Psalm 46:9-10A He makes wars to cease to the end of the earth; He breaks the bow and cuts the spear in two; He burns the chariot with fire. Be still and know that I am God.

The words of my wonderful missionary friend are ruminating in my heart. God isn't just going to let you move on. He's gonna pick you up where you left Him and you will walk with Him.

I wanted Ariel's forgiveness for so many years and never received it. I prayed for him to give his heart to Jesus and, to my knowledge, has yet to do so. I sought God during that time but it was selfish. I remember always taking the verses and applying them to my situation. I even remember my mother-in-law saying the Bible is meant to reveal Jesus to us and through that revelation, He tells us who we are. So, now here I am. Savoring the precious word of God. Being shown His love and mercies and purpose which was accomplished in the life, death and resurrection of the Savior Jesus and wanting forgiveness on earth again.

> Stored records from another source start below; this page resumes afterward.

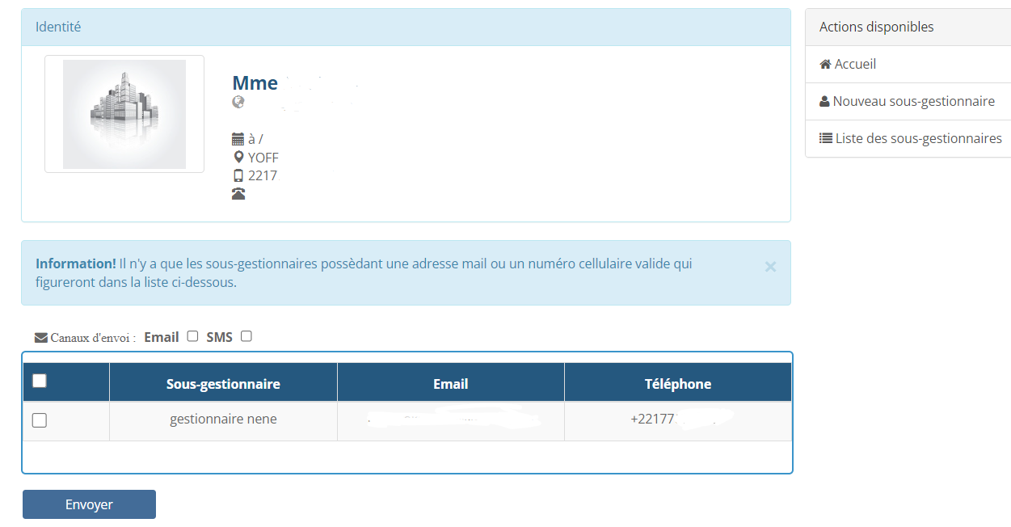
Task: Click the landline telephone icon
Action: click(238, 194)
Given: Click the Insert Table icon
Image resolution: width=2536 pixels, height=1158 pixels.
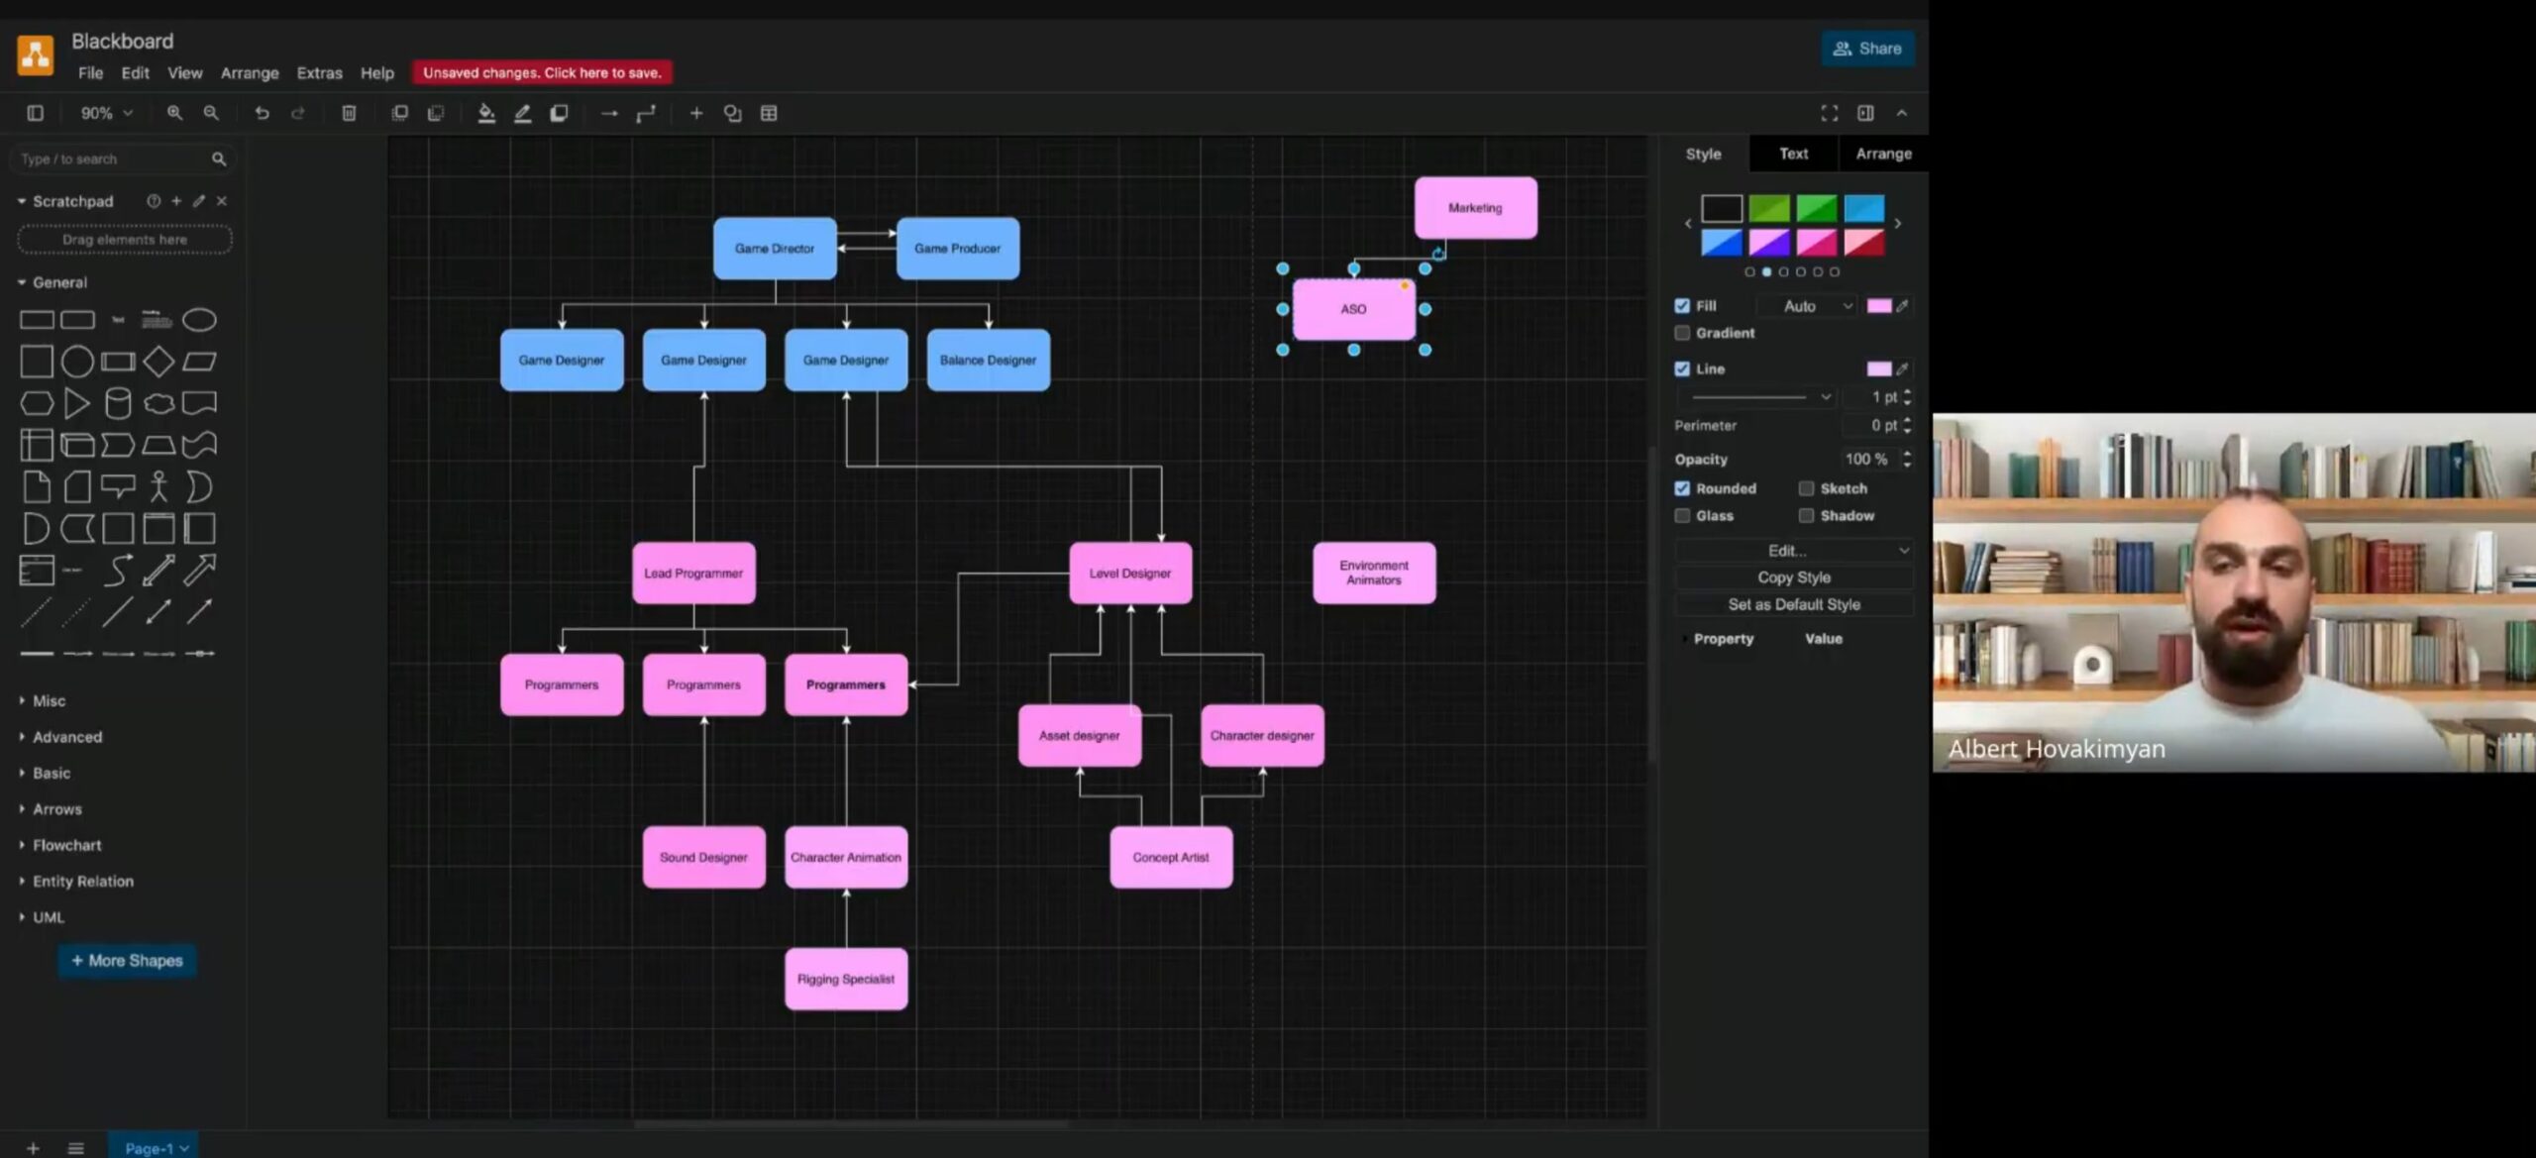Looking at the screenshot, I should click(769, 113).
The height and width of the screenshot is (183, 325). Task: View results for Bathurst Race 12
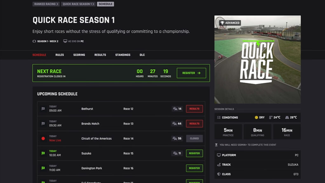click(x=194, y=109)
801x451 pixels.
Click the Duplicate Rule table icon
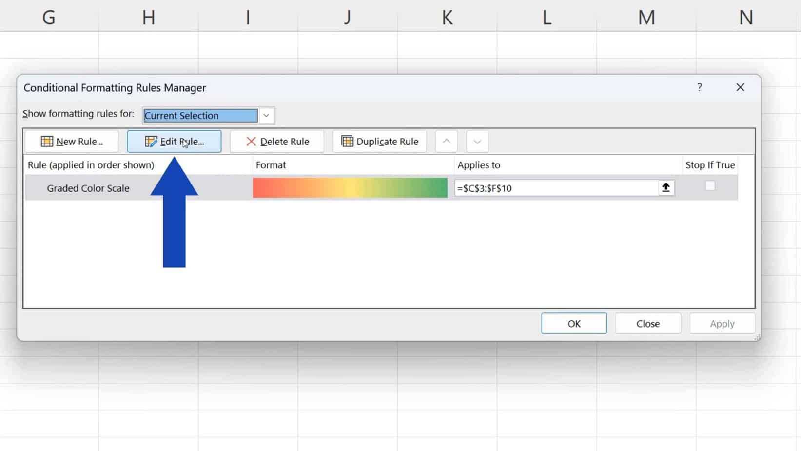click(347, 141)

Please God, don't let me take away the mighty work you are doing in Hervey's heart. He is unlike any man I've ever known and I am grateful to You.

Fear creeps in. I look at my world through my eyes and the absurdities of self help articles in Cosmopolitan magazine and doubt creeps in. What if this is just my relationship pattern? Or is this God making me pick back up where I left Him?

Hervey is dealing with forgiveness and, I'd imagine, trust while I am dealing with compassion and also, trust. I heard a radio program the other day. The speaker was talking about this same topic: healing a broken marriage. No, we are not married. It may sound delusional, but my commitment to him is nearly that deep. Nearly. The speaker said the key to allowing God to heal your marriage is the same key to allowing God to do anything in your life. It starts with you. It starts with honesty before God and a contrite heart. A friend of mine echoed this the other day saying, "I kept asking God to change my wife's ways until one day He told me, it was I who needed to change."

This is my prayer, Lord. Remove the log in my eye.